Kevin Coval is an American poet. Coval is a Chicago-based writer who is known for exploring topics such as race, hip-hop culture, Chicago history, and Jewish-American identity in his work. He is also known for his appearances in four seasons of the Peabody Award-winning television series Def Poetry Jam on HBO.

== Education ==
Coval attended Glenbrook North High School, graduating in 1993. After high school, Coval attended Ohio University, briefly studying abroad at Swansea University before he left to play semi-pro basketball in Wales.

== Career ==
In 1996, Coval returned to Chicago and began working different jobs to pay rent, including as a furniture delivery man, caterer, and waiter. He also began performing his poetry at open mics around the city.

In 1997, Coval became a regular at open mics at the Alt-X bookstore. He went on to perform at venues such as Mad Bar, Estelle’s, and the Green Mill Cocktail Lounge.

Coval was named artistic director of Young Chicago Authors, an organization that sends professional writers to schools to teach, in 1999.

In 2001, Coval co-founded the youth performance-poetry competition Louder Than a Bomb with Anna West. By 2017, the competition was considered the largest youth performance-poetry competition in the world.

Coval also appeared in an episode of the HBO series Def Poetry Jam that was broadcast in January 2002, in which he performed his poem "Family Feud". After the first airing of the episode, Coval was contacted by an agent and went on a college tour, becoming a full-time professional poet. He went on to appear in three more episodes of the series and eventually served as one of the show’s creative consultants, scouting for local poets to appear on the show.

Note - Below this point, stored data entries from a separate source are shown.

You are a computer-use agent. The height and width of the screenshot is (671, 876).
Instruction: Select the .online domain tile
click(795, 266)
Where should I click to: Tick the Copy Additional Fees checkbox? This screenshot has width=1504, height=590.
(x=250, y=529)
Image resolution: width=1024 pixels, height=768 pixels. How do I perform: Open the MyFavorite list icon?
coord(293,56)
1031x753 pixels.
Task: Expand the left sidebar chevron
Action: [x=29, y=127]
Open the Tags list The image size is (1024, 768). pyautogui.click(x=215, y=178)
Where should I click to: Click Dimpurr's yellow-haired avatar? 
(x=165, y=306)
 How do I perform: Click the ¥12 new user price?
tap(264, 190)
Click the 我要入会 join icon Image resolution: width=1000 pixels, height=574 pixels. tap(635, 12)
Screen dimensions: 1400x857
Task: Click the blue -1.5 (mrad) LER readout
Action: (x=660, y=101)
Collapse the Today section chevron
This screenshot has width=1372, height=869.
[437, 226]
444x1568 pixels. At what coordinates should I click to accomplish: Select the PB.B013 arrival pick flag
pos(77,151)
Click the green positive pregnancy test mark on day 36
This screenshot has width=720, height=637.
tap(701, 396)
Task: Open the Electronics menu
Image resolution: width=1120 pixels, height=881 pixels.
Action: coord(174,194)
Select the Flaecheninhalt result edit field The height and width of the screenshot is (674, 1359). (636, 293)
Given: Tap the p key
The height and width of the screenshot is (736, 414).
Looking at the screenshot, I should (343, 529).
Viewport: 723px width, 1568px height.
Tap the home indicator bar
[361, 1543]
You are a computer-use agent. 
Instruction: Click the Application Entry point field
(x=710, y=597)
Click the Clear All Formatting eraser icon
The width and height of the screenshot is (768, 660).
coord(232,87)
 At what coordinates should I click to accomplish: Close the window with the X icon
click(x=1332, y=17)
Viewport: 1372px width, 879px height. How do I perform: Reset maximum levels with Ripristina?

Coval was interviewed by Trevor Noah on an episode of The Daily Show with Trevor Noah that aired in 2017.

Coval co-wrote the play This Is Modern Art, which premiered at the Steppenwolf Theatre for Young Adults in Chicago in February 2015. The play was also performed off-Broadway at the Fourth Street Theater in Manhattan in 2018.

Coval produced the segment "Word on the Street" for the local talk show Windy City Live, which was nominated for a Chicago/Midwest Emmy Award in 2020.

Coval was removed from his position as artistic director at Young Chicago Authors in 2021.

Coval has written for publications and outlets such as CNN, Rock the Bells, Slam, Sarasota Magazine, and Interfaith America Magazine.

== Poetry ==
Coval published his first poetry book, Slingshots: A Hip-Hop Poetica, in 2002. Slingshots is a semi-autobiographical poetic memoir.

His second poetry book, Everyday People, was published in 2008.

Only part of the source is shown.